* **Collected data entries**
'''
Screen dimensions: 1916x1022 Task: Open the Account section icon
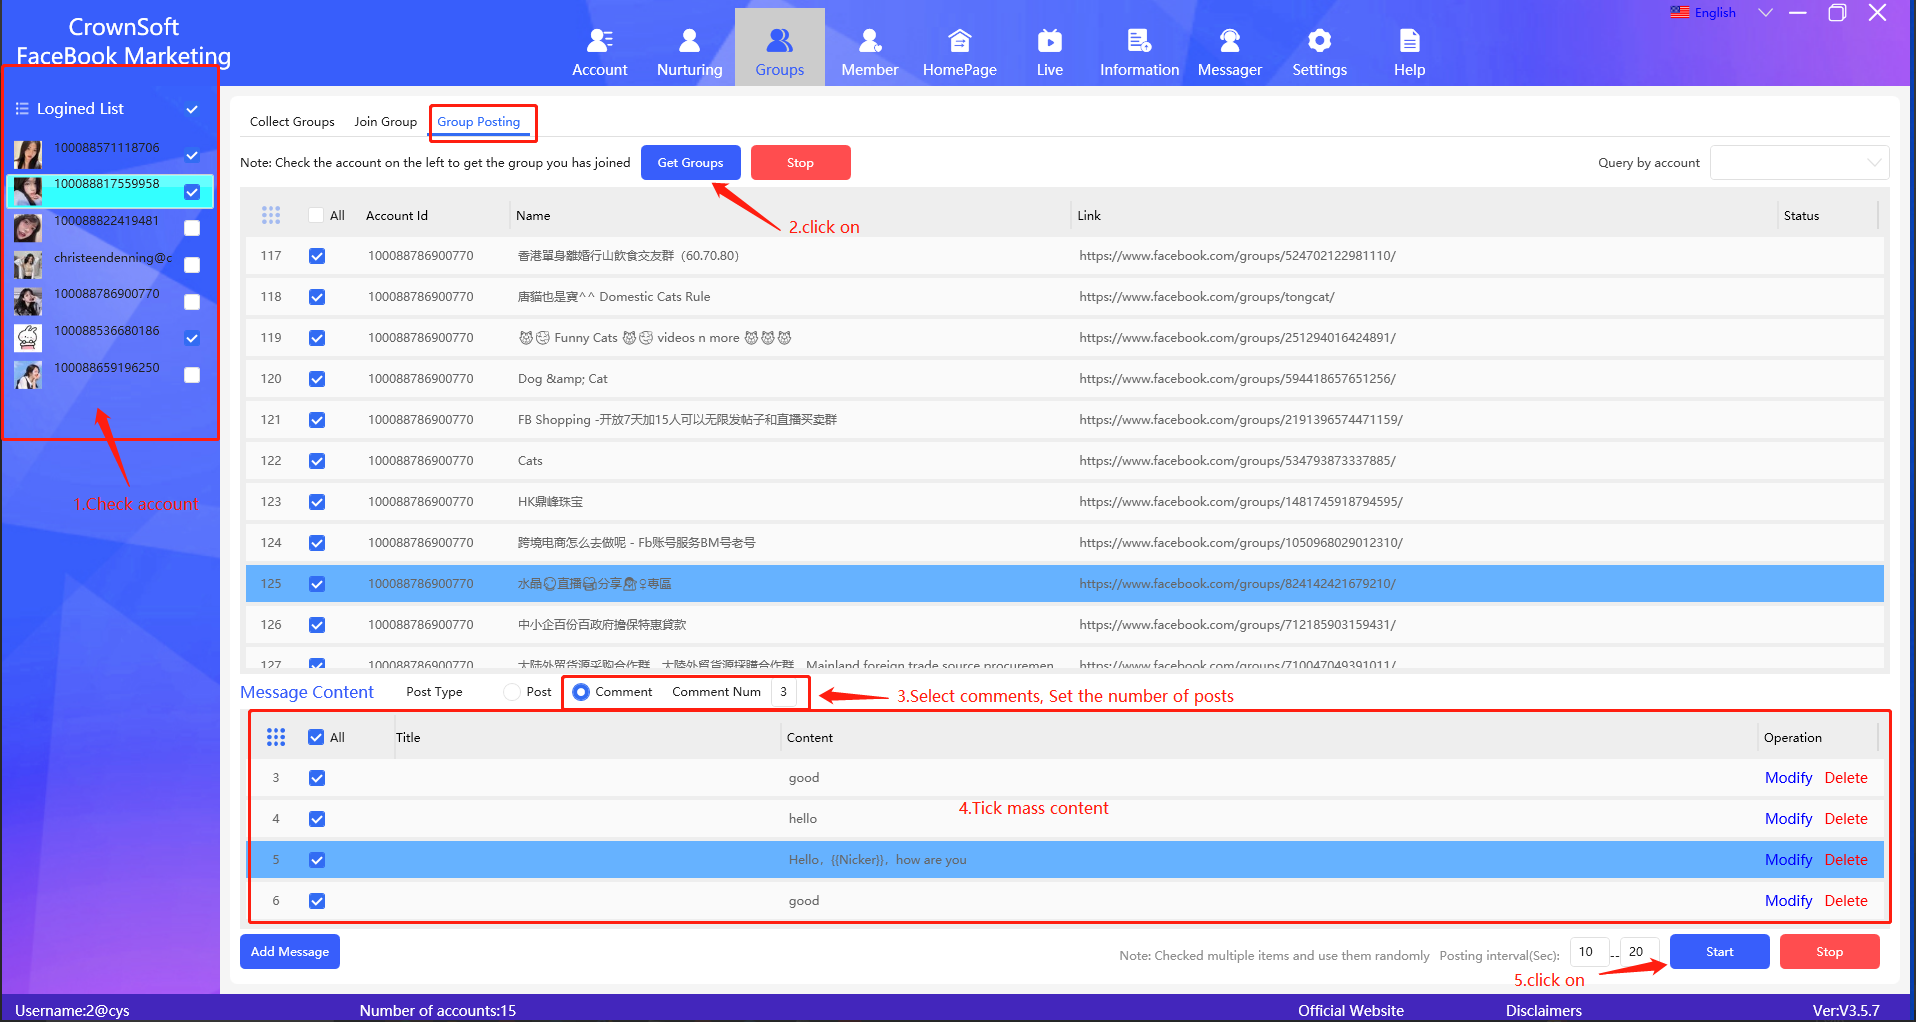[x=599, y=41]
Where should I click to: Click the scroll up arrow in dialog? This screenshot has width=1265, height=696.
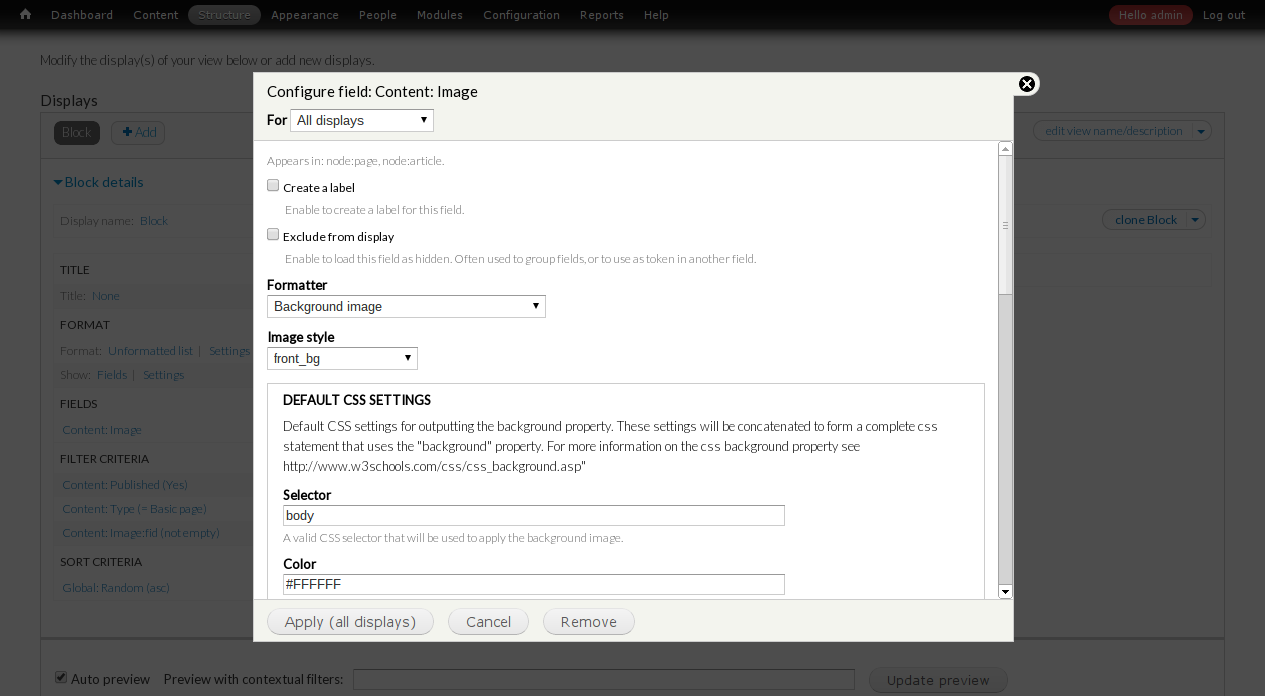tap(1005, 149)
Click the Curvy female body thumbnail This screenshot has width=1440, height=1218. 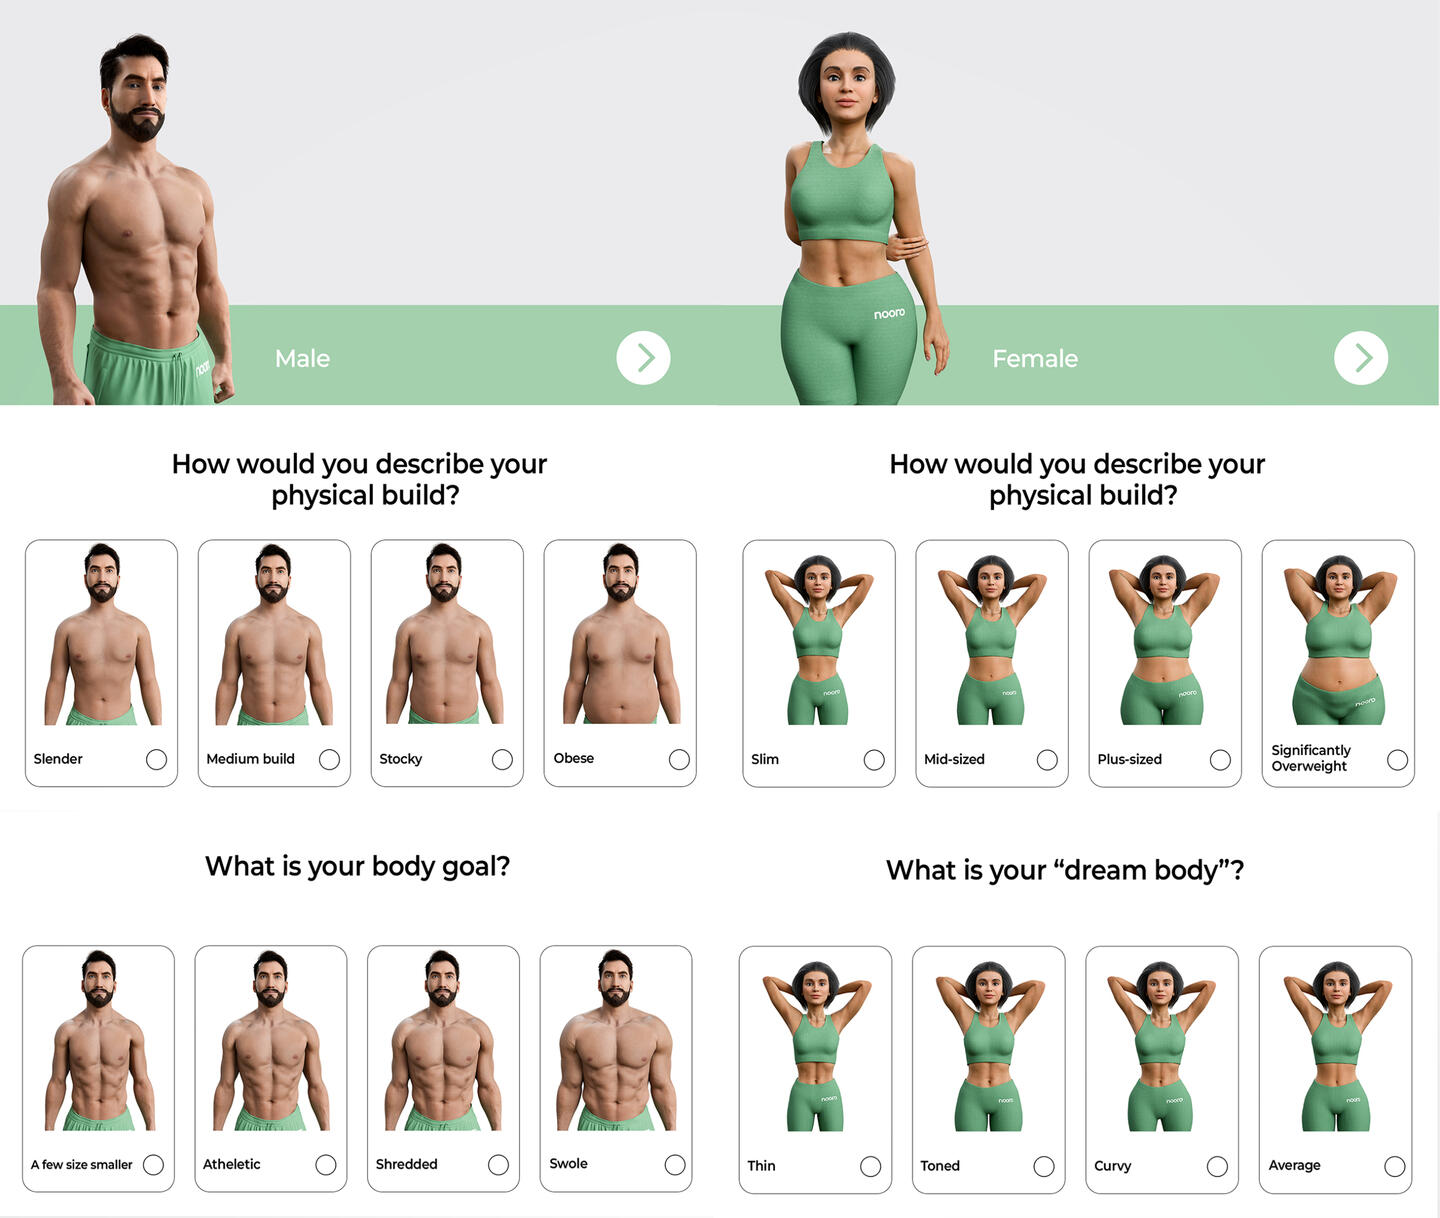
'''
* **Work order**
The answer must be a word-for-word copy of all the entries, containing no pictures.

* **Response box**
Screen dimensions: 1916x1022 Task: Open the Account section icon
[x=599, y=41]
Where should I click to: Click the scroll up arrow in dialog? This screenshot has width=1265, height=696.
tap(1005, 149)
Click the Curvy female body thumbnail This screenshot has width=1440, height=1218. 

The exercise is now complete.